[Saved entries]
↓↓↓
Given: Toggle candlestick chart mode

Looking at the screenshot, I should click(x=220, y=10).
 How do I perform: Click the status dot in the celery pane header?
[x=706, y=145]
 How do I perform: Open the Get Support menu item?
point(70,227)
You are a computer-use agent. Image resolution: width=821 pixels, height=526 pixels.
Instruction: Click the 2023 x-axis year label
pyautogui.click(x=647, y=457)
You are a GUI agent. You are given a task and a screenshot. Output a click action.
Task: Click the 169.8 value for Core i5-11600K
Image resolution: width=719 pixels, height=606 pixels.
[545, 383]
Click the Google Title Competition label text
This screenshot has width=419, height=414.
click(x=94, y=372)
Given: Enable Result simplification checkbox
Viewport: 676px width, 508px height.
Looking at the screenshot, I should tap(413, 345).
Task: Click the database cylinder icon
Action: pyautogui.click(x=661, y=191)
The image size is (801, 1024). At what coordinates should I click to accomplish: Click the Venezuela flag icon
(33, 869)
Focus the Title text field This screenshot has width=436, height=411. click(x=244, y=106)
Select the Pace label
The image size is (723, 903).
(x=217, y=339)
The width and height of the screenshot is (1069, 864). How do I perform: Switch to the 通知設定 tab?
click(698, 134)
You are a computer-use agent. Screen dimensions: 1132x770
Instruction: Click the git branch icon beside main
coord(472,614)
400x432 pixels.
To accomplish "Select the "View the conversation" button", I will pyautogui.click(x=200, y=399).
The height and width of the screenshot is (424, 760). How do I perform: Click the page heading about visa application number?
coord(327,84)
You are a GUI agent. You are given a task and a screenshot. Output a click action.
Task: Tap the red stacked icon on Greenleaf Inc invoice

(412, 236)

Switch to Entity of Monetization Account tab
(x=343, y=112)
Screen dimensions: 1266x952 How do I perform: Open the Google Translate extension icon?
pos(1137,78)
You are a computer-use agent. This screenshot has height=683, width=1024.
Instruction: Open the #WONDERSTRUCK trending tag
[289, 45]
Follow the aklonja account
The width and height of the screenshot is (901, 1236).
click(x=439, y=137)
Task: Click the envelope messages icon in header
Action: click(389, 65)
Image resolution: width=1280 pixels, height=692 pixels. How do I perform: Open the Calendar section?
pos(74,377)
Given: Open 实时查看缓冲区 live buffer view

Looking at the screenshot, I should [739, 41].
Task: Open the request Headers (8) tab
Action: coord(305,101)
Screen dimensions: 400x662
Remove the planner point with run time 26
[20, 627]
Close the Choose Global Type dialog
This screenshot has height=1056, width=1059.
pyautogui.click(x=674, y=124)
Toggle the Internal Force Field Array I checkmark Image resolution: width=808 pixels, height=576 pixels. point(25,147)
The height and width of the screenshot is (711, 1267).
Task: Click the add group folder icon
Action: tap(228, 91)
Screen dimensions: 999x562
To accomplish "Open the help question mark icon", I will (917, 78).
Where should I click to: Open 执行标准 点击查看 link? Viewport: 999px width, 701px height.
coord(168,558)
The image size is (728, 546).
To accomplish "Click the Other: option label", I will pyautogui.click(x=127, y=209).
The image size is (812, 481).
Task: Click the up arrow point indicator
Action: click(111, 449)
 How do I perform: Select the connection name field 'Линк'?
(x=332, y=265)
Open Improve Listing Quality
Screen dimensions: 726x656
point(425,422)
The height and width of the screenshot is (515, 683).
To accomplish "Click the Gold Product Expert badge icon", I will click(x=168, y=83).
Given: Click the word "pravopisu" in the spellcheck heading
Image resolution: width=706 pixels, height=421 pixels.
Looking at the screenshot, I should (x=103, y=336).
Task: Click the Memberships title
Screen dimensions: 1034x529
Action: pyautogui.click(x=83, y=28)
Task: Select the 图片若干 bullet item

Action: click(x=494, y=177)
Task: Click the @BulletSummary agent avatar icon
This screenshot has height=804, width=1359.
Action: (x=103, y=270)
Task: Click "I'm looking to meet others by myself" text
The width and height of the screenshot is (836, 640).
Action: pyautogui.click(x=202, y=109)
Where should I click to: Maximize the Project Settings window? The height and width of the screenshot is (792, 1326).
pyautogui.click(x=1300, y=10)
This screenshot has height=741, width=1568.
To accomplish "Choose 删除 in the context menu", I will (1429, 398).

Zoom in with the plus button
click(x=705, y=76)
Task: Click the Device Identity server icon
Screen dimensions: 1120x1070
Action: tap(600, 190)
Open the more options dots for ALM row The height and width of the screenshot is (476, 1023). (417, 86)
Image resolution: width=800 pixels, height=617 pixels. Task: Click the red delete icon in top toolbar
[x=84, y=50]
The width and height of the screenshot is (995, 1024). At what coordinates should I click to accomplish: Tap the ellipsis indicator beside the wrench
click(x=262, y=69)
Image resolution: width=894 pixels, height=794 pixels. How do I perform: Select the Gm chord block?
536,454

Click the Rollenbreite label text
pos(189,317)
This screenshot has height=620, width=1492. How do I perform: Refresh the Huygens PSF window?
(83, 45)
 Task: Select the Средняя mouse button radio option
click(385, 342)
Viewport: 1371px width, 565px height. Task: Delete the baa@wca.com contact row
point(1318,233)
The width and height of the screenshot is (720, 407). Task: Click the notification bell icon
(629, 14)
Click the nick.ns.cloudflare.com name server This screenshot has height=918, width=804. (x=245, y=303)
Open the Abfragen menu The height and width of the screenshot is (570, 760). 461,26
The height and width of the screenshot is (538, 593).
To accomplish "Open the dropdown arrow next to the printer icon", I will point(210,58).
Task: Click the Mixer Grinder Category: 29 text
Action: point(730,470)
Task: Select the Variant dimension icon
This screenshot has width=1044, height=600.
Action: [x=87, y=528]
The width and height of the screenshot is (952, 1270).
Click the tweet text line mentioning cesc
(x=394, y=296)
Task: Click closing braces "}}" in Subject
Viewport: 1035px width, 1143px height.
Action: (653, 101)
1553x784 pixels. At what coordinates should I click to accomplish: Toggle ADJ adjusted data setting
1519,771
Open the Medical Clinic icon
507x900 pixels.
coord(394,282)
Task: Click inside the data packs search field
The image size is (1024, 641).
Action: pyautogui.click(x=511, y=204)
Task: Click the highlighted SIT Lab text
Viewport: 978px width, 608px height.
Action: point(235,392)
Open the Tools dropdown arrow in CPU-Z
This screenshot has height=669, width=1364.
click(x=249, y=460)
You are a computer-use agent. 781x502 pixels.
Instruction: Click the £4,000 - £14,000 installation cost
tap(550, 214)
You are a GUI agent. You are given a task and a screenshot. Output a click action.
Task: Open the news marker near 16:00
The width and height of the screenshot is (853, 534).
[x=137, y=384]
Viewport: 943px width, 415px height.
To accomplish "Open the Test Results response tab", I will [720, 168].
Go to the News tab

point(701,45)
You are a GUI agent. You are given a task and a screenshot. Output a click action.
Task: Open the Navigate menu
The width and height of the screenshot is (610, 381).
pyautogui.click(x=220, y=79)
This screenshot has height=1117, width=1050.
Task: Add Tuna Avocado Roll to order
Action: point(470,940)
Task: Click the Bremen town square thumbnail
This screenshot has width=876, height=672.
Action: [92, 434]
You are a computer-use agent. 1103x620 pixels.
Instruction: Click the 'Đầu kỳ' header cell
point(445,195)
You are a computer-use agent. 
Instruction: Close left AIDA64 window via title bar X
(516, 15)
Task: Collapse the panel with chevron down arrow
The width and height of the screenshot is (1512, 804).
↑↑↑
[Try it]
Where the word "server" appears in a line of the entries, copy that line.

[Output of the task]
Task: Click the Device Identity server icon
Click the nick.ns.cloudflare.com name server This screenshot has height=918, width=804. (x=245, y=303)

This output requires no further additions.